Mongolian politician

Battsetseg Batmunkh (born 9 December 1973) is the Minister of Foreign Affairs of Mongolia since 2021. She holds a Bachelor of Arts in International Relations from the National University of Mongolia in 1996, a Bachelor of Business Administration from the University of Finance and Economics of Mongolia in 2000 and a Master of Business Administration from Maastricht School of Management in 2005. Previously she has served in various executive positions at Munkhiin Useg Group, and as Deputy Minister for Foreign Affairs.

== Biography ==

She was born in Bayankhongor on 9 December 1973. In 1992 she graduated from school No. 13 in the city of Darkhan.

She graduated in 1996 with a bachelor's degree from the Institute of International Relations at the National University of Mongolia.
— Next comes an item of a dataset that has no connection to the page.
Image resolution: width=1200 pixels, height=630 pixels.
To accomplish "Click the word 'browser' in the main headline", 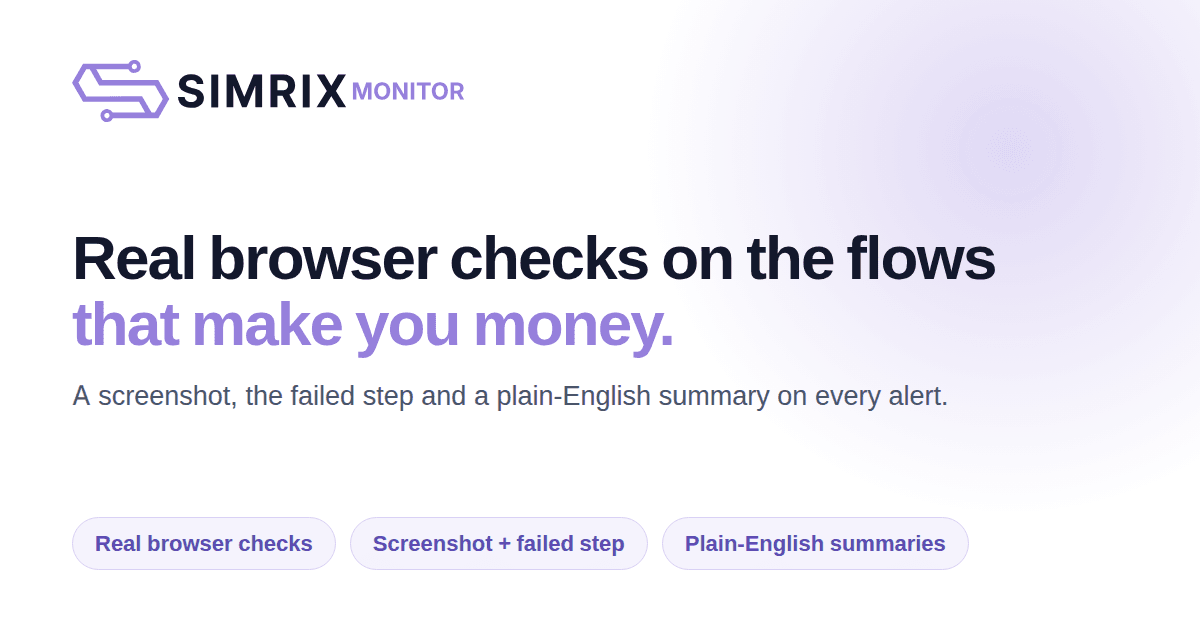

In 2000, she earned a Bachelor of Business Administration from the Institute of Finance and Economics of Mongolia, followed by a Master of Business Administration from the Maastricht School of Management in the Netherlands in 2005. From 2007 to 2015, she was the Chairman of the Board of Directors of Munkhiin Useg Group LLC. Her political career includes serving as advisor to the Secretary General of the Mongolian People's Party from 2010 to 2011, and as Head of the Department of External Relations and Cooperation of the MPP from 2011 to 2012. She was advisor to the Minister of Finance on foreign policy between 2015 and 2016, and later served as Vice Minister of Foreign Affairs from 2016 to 2020 before assuming her current ministerial role.

== Personal life ==
She speaks Mongolian, English and Russian. She is married and has three children.